──────── Excerpted data

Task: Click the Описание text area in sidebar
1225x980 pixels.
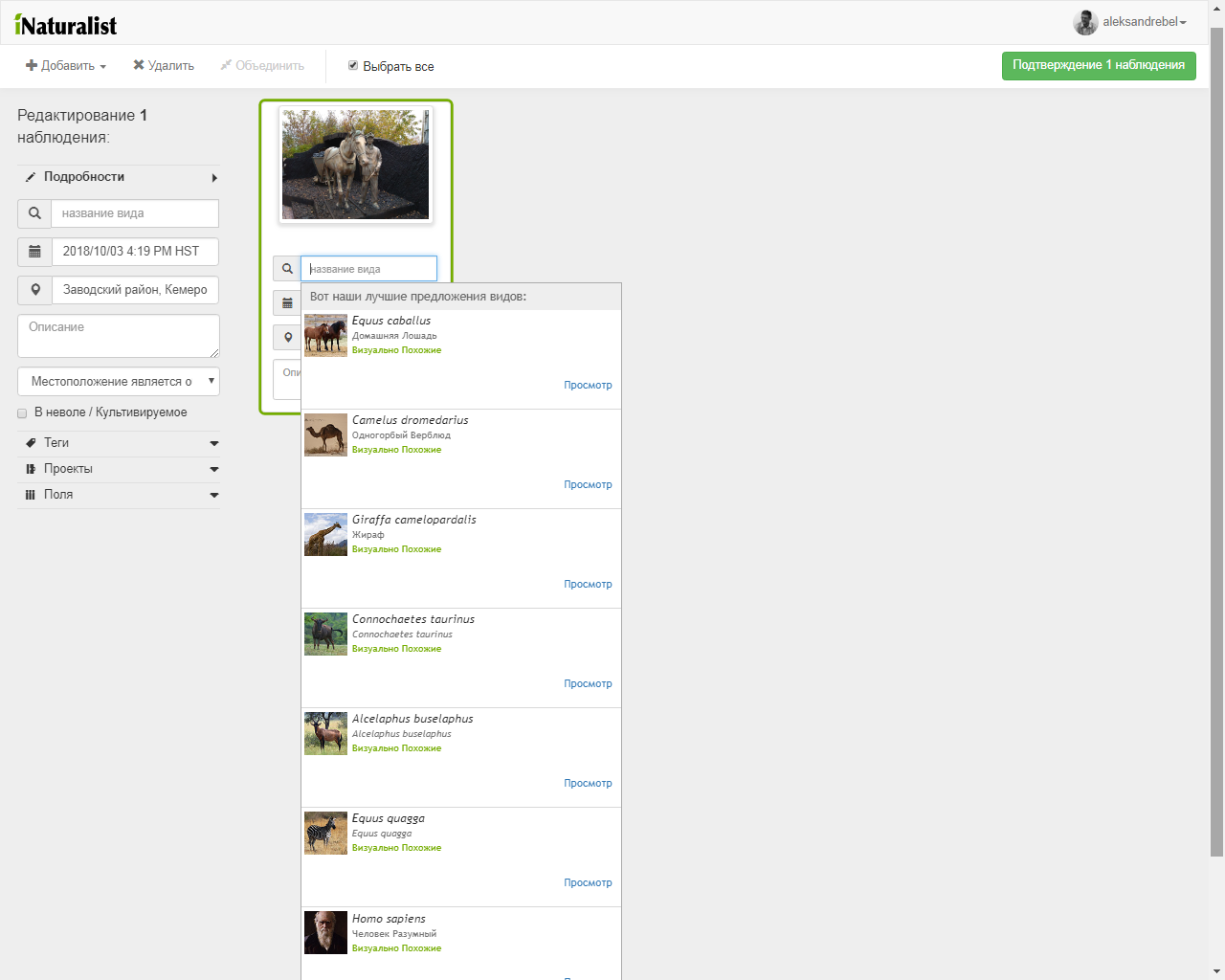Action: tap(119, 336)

────────────────
──────── Excerpted data

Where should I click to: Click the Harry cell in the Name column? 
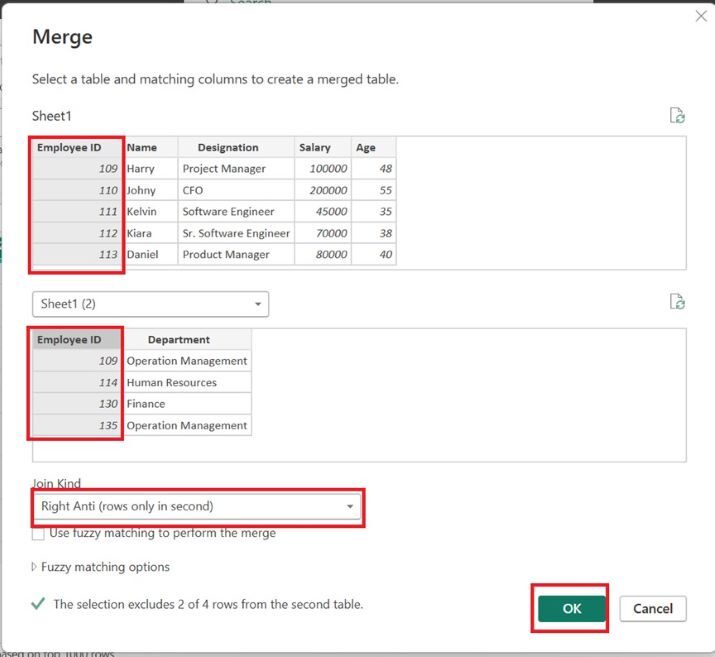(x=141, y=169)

────────────────

■ **Exercise objective**
Replace "Name column" with "Full Name column" in the material from the line with "Where should I" to the line with "(x=141, y=169)", changing nothing else. Give only those lines, and leave the pictures out.

■ **Right answer**
Where should I click to: Click the Harry cell in the Full Name column? 
(x=141, y=169)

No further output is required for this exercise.